• **Exercise brief**
Reproduce word for word the stretch of the records below from the line containing "This screenshot has height=213, width=476." through the end of the records, omitting the pictures.

+++ Supplied data

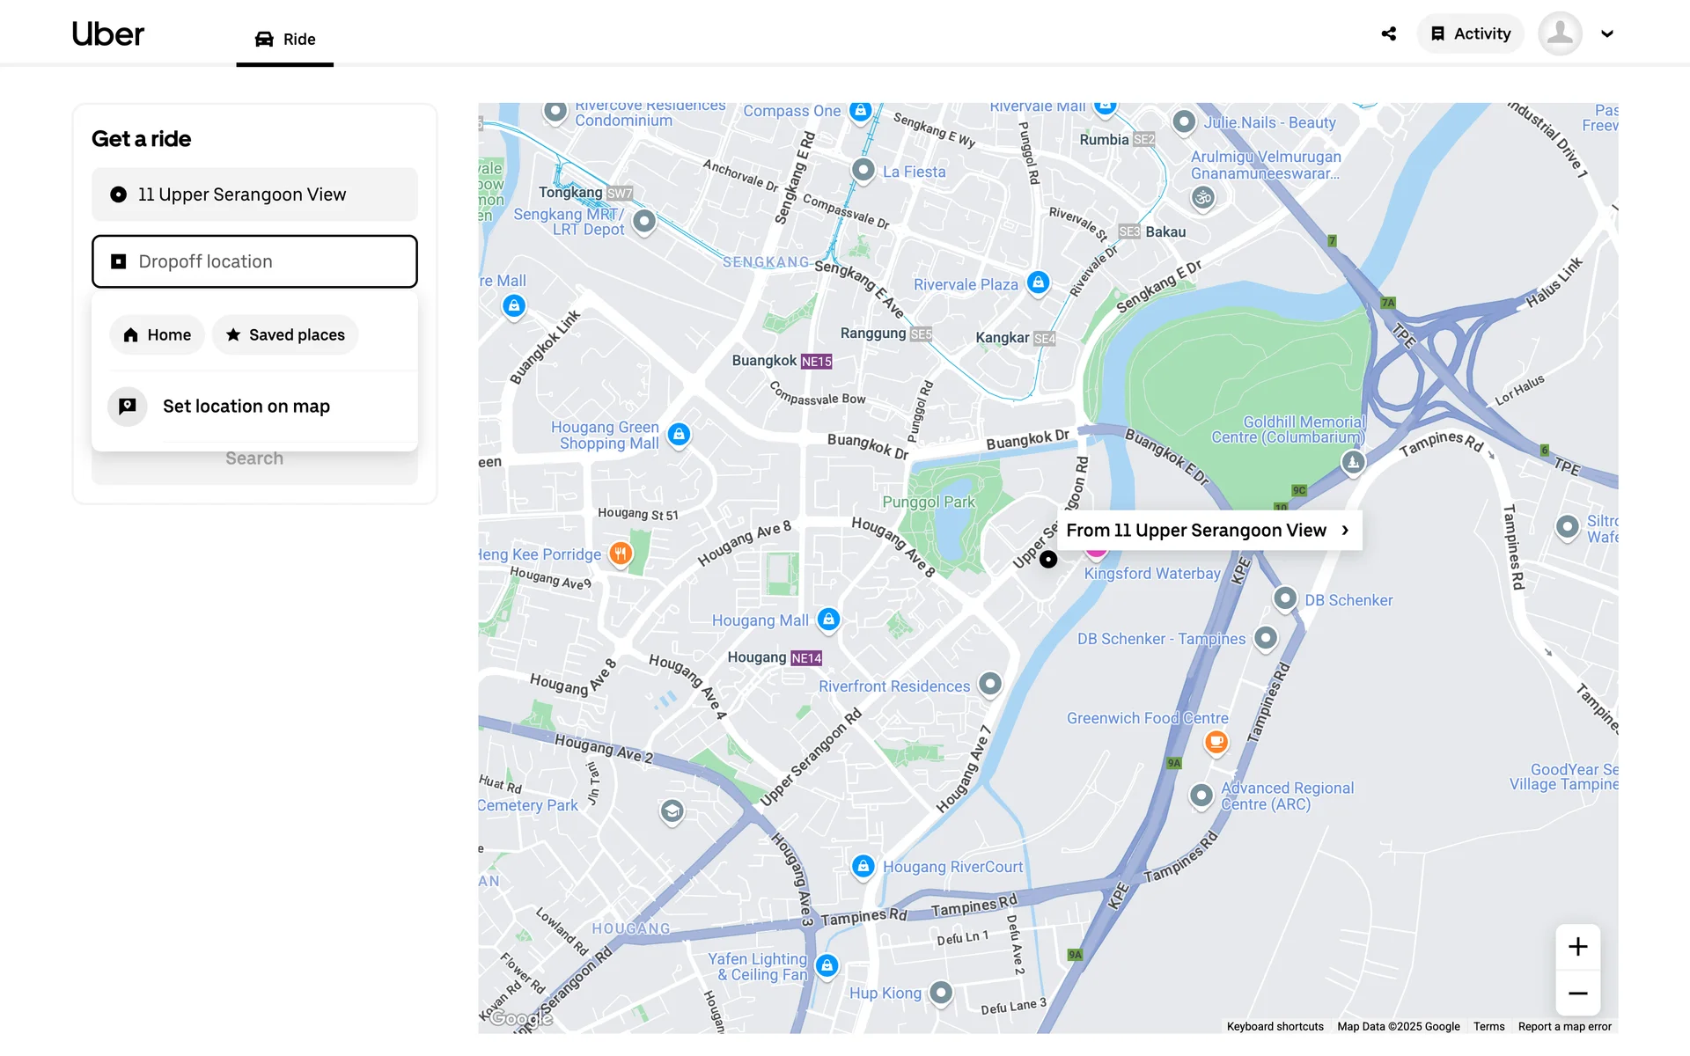Click Greenwich Food Centre cafe marker
Image resolution: width=1690 pixels, height=1056 pixels.
pos(1216,742)
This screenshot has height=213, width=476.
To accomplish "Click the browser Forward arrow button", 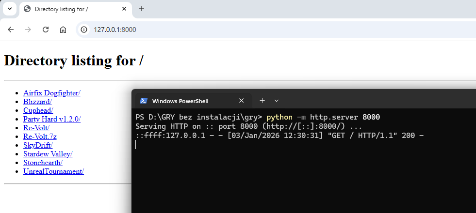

++++++

• **Result for this exercise**
This screenshot has height=213, width=476.
To accomplish "Click the browser Forward arrow button", 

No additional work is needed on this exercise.